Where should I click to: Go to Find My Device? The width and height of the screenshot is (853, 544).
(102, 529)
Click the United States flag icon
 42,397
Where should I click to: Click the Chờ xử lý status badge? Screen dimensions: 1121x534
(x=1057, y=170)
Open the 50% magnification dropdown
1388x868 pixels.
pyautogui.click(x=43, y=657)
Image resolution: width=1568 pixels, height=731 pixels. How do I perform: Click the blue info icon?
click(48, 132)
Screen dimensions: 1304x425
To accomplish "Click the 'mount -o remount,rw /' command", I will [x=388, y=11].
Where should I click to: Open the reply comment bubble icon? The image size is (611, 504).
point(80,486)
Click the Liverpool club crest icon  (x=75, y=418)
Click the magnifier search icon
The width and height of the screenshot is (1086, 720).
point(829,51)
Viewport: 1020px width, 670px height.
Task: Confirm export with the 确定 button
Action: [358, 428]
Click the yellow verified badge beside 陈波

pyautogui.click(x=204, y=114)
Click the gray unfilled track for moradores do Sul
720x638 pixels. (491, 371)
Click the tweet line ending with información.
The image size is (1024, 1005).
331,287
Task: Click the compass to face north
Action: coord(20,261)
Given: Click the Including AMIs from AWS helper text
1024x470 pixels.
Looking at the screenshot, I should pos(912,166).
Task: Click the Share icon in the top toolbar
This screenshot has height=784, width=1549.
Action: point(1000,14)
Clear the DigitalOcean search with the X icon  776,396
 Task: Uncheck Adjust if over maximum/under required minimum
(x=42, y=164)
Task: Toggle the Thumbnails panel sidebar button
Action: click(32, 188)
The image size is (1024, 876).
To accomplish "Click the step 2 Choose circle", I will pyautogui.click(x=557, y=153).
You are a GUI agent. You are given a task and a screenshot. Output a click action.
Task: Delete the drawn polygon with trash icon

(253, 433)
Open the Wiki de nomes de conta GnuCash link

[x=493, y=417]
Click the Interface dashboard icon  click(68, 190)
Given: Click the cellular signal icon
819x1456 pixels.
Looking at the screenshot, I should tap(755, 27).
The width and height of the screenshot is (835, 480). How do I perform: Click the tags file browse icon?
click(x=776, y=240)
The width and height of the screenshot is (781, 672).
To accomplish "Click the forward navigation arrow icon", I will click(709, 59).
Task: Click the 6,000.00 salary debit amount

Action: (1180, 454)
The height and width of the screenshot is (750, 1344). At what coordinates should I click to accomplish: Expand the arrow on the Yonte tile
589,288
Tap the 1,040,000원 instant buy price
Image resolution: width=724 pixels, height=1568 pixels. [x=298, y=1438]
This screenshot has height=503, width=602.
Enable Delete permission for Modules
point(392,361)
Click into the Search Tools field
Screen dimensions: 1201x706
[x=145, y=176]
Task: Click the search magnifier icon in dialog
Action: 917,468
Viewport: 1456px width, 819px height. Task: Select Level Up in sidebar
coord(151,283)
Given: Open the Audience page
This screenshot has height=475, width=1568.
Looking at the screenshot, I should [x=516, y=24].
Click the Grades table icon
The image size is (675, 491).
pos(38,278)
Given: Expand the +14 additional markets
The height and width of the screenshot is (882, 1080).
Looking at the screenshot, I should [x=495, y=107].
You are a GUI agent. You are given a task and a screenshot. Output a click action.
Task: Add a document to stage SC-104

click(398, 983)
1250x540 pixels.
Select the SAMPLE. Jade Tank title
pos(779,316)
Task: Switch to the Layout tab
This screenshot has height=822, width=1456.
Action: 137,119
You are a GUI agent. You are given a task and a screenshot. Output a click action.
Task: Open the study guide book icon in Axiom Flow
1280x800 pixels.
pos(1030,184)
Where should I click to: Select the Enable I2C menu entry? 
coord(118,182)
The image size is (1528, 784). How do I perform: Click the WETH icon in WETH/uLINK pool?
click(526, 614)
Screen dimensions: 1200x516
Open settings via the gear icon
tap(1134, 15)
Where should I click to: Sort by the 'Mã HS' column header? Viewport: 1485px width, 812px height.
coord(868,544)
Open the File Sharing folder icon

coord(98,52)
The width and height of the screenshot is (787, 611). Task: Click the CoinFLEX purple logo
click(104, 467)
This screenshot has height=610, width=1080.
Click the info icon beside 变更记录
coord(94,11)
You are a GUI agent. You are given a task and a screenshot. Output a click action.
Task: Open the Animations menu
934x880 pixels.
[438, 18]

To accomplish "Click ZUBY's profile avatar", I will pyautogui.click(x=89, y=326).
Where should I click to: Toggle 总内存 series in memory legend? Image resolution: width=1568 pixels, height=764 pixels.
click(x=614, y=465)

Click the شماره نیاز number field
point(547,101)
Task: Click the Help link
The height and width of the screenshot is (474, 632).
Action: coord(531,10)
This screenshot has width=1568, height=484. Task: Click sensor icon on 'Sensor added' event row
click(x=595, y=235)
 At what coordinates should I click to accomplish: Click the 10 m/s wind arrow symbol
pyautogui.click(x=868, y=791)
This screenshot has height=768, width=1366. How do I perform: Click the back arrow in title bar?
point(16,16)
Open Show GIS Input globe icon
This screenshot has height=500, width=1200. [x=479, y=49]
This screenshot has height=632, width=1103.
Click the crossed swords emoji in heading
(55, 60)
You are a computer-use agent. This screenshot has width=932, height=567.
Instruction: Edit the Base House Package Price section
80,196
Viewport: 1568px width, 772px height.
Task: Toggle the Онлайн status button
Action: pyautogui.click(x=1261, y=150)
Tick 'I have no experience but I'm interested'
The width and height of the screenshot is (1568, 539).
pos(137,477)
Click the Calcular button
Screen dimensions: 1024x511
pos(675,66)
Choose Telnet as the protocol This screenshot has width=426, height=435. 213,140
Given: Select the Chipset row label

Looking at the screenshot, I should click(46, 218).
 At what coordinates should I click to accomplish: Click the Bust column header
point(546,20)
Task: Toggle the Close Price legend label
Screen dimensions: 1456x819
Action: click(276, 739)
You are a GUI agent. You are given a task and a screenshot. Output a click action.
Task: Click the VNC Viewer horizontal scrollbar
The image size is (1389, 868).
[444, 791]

□ □ □ □

TASK REQUIREMENTS: Once you have read the entries, repeat them all exactly.

RESPONSE FOR THIS EXERCISE:
Where should I click to: Go to Find My Device? The width and height of the screenshot is (853, 544).
(102, 529)
Click the United States flag icon
 42,397
Where should I click to: Click the Chờ xử lý status badge? Screen dimensions: 1121x534
(x=1057, y=170)
Open the 50% magnification dropdown
1388x868 pixels.
pyautogui.click(x=43, y=657)
Image resolution: width=1568 pixels, height=731 pixels. How do I perform: Click the blue info icon?
click(48, 132)
Screen dimensions: 1304x425
To accomplish "Click the 'mount -o remount,rw /' command", I will [x=388, y=11].
Where should I click to: Open the reply comment bubble icon? The image size is (611, 504).
point(80,486)
Click the Liverpool club crest icon  (x=75, y=418)
Click the magnifier search icon
The width and height of the screenshot is (1086, 720).
point(829,51)
Viewport: 1020px width, 670px height.
Task: Confirm export with the 确定 button
Action: [358, 428]
Click the yellow verified badge beside 陈波

pyautogui.click(x=204, y=114)
Click the gray unfilled track for moradores do Sul
720x638 pixels. (491, 371)
Click the tweet line ending with información.
The image size is (1024, 1005).
331,287
Task: Click the compass to face north
Action: coord(20,261)
Given: Click the Including AMIs from AWS helper text
1024x470 pixels.
Looking at the screenshot, I should pos(912,166).
Task: Click the Share icon in the top toolbar
This screenshot has height=784, width=1549.
Action: point(1000,14)
Clear the DigitalOcean search with the X icon  776,396
 Task: Uncheck Adjust if over maximum/under required minimum
(x=42, y=164)
Task: Toggle the Thumbnails panel sidebar button
Action: click(32, 188)
The image size is (1024, 876).
To accomplish "Click the step 2 Choose circle", I will pyautogui.click(x=557, y=153).
You are a GUI agent. You are given a task and a screenshot. Output a click action.
Task: Delete the drawn polygon with trash icon

(253, 433)
Open the Wiki de nomes de conta GnuCash link

[x=493, y=417]
Click the Interface dashboard icon  click(68, 190)
Given: Click the cellular signal icon
819x1456 pixels.
Looking at the screenshot, I should tap(755, 27).
The width and height of the screenshot is (835, 480). How do I perform: Click the tags file browse icon?
click(x=776, y=240)
The width and height of the screenshot is (781, 672).
To accomplish "Click the forward navigation arrow icon", I will click(709, 59).
Task: Click the 6,000.00 salary debit amount

Action: (1180, 454)
The height and width of the screenshot is (750, 1344). At what coordinates should I click to accomplish: Expand the arrow on the Yonte tile
589,288
Tap the 1,040,000원 instant buy price
Image resolution: width=724 pixels, height=1568 pixels. [x=298, y=1438]
This screenshot has height=503, width=602.
Enable Delete permission for Modules
point(392,361)
Click into the Search Tools field
Screen dimensions: 1201x706
[x=145, y=176]
Task: Click the search magnifier icon in dialog
Action: 917,468
Viewport: 1456px width, 819px height. Task: Select Level Up in sidebar
coord(151,283)
Given: Open the Audience page
This screenshot has height=475, width=1568.
Looking at the screenshot, I should [x=516, y=24].
Click the Grades table icon
The image size is (675, 491).
pos(38,278)
Given: Expand the +14 additional markets
The height and width of the screenshot is (882, 1080).
Looking at the screenshot, I should [x=495, y=107].
You are a GUI agent. You are given a task and a screenshot. Output a click action.
Task: Add a document to stage SC-104

click(398, 983)
1250x540 pixels.
Select the SAMPLE. Jade Tank title
pos(779,316)
Task: Switch to the Layout tab
This screenshot has height=822, width=1456.
Action: 137,119
You are a GUI agent. You are given a task and a screenshot. Output a click action.
Task: Open the study guide book icon in Axiom Flow
1280x800 pixels.
pos(1030,184)
Where should I click to: Select the Enable I2C menu entry? 
coord(118,182)
The image size is (1528, 784). How do I perform: Click the WETH icon in WETH/uLINK pool?
click(526, 614)
Screen dimensions: 1200x516
Open settings via the gear icon
tap(1134, 15)
Where should I click to: Sort by the 'Mã HS' column header? Viewport: 1485px width, 812px height.
coord(868,544)
Open the File Sharing folder icon

coord(98,52)
The width and height of the screenshot is (787, 611). Task: Click the CoinFLEX purple logo
click(104, 467)
This screenshot has height=610, width=1080.
Click the info icon beside 变更记录
coord(94,11)
You are a GUI agent. You are given a task and a screenshot. Output a click action.
Task: Open the Animations menu
934x880 pixels.
[438, 18]

To accomplish "Click ZUBY's profile avatar", I will pyautogui.click(x=89, y=326).
Where should I click to: Toggle 总内存 series in memory legend? Image resolution: width=1568 pixels, height=764 pixels.
click(x=614, y=465)

Click the شماره نیاز number field
point(547,101)
Task: Click the Help link
The height and width of the screenshot is (474, 632).
Action: coord(531,10)
This screenshot has width=1568, height=484. Task: Click sensor icon on 'Sensor added' event row
click(x=595, y=235)
 At what coordinates should I click to accomplish: Click the 10 m/s wind arrow symbol
pyautogui.click(x=868, y=791)
This screenshot has height=768, width=1366. How do I perform: Click the back arrow in title bar?
point(16,16)
Open Show GIS Input globe icon
This screenshot has height=500, width=1200. [x=479, y=49]
This screenshot has height=632, width=1103.
Click the crossed swords emoji in heading
(55, 60)
You are a computer-use agent. This screenshot has width=932, height=567.
Instruction: Edit the Base House Package Price section
80,196
Viewport: 1568px width, 772px height.
Task: Toggle the Онлайн status button
Action: pyautogui.click(x=1261, y=150)
Tick 'I have no experience but I'm interested'
The width and height of the screenshot is (1568, 539).
pos(137,477)
Click the Calcular button
Screen dimensions: 1024x511
pos(675,66)
Choose Telnet as the protocol This screenshot has width=426, height=435. 213,140
Given: Select the Chipset row label

Looking at the screenshot, I should click(46, 218).
 At what coordinates should I click to accomplish: Click the Bust column header
point(546,20)
Task: Toggle the Close Price legend label
Screen dimensions: 1456x819
Action: click(276, 739)
You are a GUI agent. You are given a task and a screenshot. Output a click action.
Task: Click the VNC Viewer horizontal scrollbar
The image size is (1389, 868).
[444, 791]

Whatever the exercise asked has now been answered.